Выбрать главу

Альтернатива?

Воля.

«Я пришел дать вам волю».

Дать – прекрасно. Но как ее взять? Как удержать – конкретно исторически? Тут опять давайте не смешивать сценического героя, который ведет с нами сегодня нравственный диалог, и того реального Разина, который действовал в истории. Исторический Разин в освобожденных от царя городах не рай учреждал, а весьма жесткий казачий образ правления: атаманы. Старшины, войсковой круг, военная дисциплина... Очень жизнеспособный образ правления – для людей, живущих войной. Казачество войной и жило, оно хлеба не выращивало, хлебом его Русь кормила, Матвей Иванов кормил; вопрос уже был в том, чтобы направлять эту военную силу на внешних противников. Образ жизни казачества был реальнейшей альтернативой для своего времени; даже в середине XIX века этот образ жизни пленил Льва Толстого... но ненадолго. Потому что в XIX веке уж точно надо было не за зипунами ходить, а хлеб сеять и кормить огромный народ. А решался этот вопрос как раз в XVII веке. И решился жестко. Разинская война была как последний всплеск казачьей вольницы на русских просторах, которыми уже овладевала русская же регулярная государственность. Реальный Разин мыслил реалистично – просто история решила иначе. Легендарный же Разин завещал народному сознанию великую тему «воли» как духовную задачу и проблему; этой темой наполнился разинский фольклор; этой темой был заражен и Шукшин; эту тему взял у Шукшина Михаил Ульянов.

А эмоционально «воля» – понятие безбрежное, безграничное. Волен холоп вспороть брюхо барину, волен и барин засечь холопа до смерти. «Воля» – того же корня в русской речи, что и «повелеваю», что и «произвол». По традиции русская философская мысль сопоставляет безбрежность русской «воли» («волюшки») с соразмерностью и трезвой дозированностью той версии, которую эта тема получила в философии европейской: со скупой ограниченностью хорошо взвешенной «свободы». В сущности, этот эмоциональный спор и кипит вокруг фигуры ульяновского Разина.

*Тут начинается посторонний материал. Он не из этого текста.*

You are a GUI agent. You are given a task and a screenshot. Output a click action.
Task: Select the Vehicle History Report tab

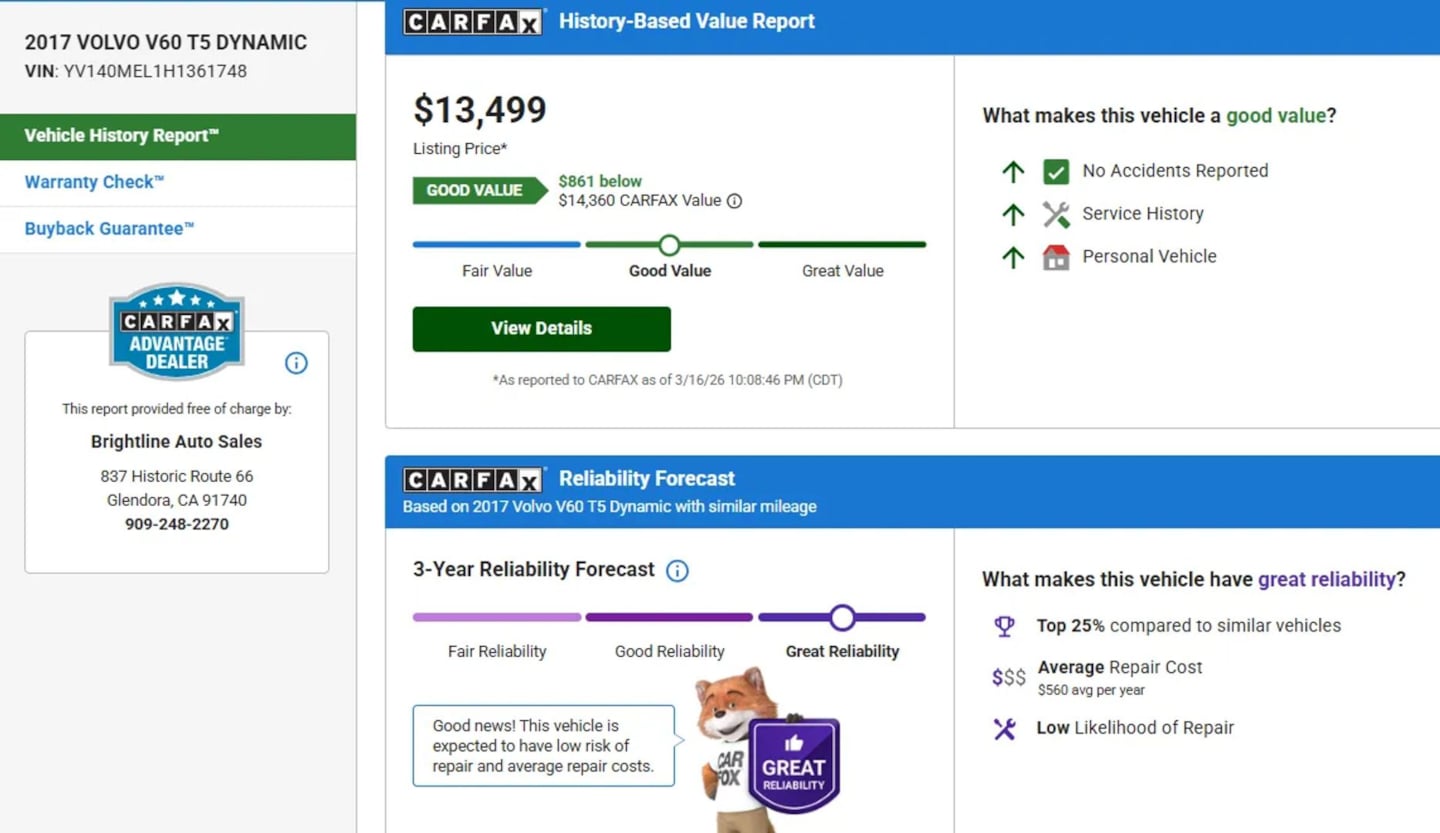coord(178,136)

И в этом контексте решающими сценическими оппонентами Разина являются не Прозоровский и Фрол Минаев. Не Корней Яковлев и прочие государственные люди с доводами, а та самая толпа скоморохов, которая время от времени врывается на сцену, сметая с нее историческое действие. Прыгают, скачут эти охальники, выжиги, блаженные, кликуши, дудари, и есть какая-то раздражающая, захватывающая сила в ритме их самозабвенного радения. Я упирался и протестовал почти все первое действие; думал, вот еще: миманс с мюзиклом! Мало было «народных сцен» в оперном духе – теперь еще и в опереточном... Прожгло меня пониманием в сцене у тела мертвого Стыря, когда велел Разин у трупа плясать. И скоморохи сначала робко, а потом смелей, и быстрей, и яростней закричали, запели, забились, словно в падучей, и втянулось все в эту тряску, и заполнилась ликующим воплем вся черная бездна сцены. Только три точки недвижных, оцепенелых оставались вне хаоса: справа – в длинной белой крестьянской рубахе Матвей Иванов. Слева – маленький, серенький, ухмыляющийся мужичок с топором. Третья же точка была – замерший зрительный зал, и я в нем. Я вспомнил: «Невозможно не прийти соблазнам, но горе тому, через кого они приходят». Не устоять против этого втягивающего вихря ни Разину, ни самому Матвею Иванову. Боже, какая неуправляемая сила! Как отделить в ней высокую неожиданность творчества от «дури», которой она грозит обернуться? Не потому ли и летает по сцене это слово: «дурь» (Минаев – Разину, Разин – Минаеву), что бурлящая, беснующаяся сила не может найти себе правильного выхода, что должна будет эта буря самосмириться, и самосмирение будет еще страшней? И вот уже из тех самых уст, которые только что сулили «волю» и клялись «гумаги подрать, приказы погромить», слетают такие приказы, когда слово поперек – и сразу пуля, и уже перед разинской волей надо гнуться, и сам он, мечтавший всех «с карачек» поднять, – кричит окружающим: «всех на карачки поставлю!»

Надо видеть глаза Ульянова при этом. Он ведь вообще не «характер» играет. Не «перевоплощается». Вахтанговская сцена – особые традиции. Есть тут тончайший просвет между актером и образом. Острая, нервная вибрация: актер словно проваливается в экстатическое состояние, выходит из него, снова проваливается и слова выходит. И когда выходит, я успеваю увидеть горестные глаза человека, который все понимает: и праведность бунта, и обреченность его, и гибельность этой клокочущей лавы. И гибнущие там творческие силы.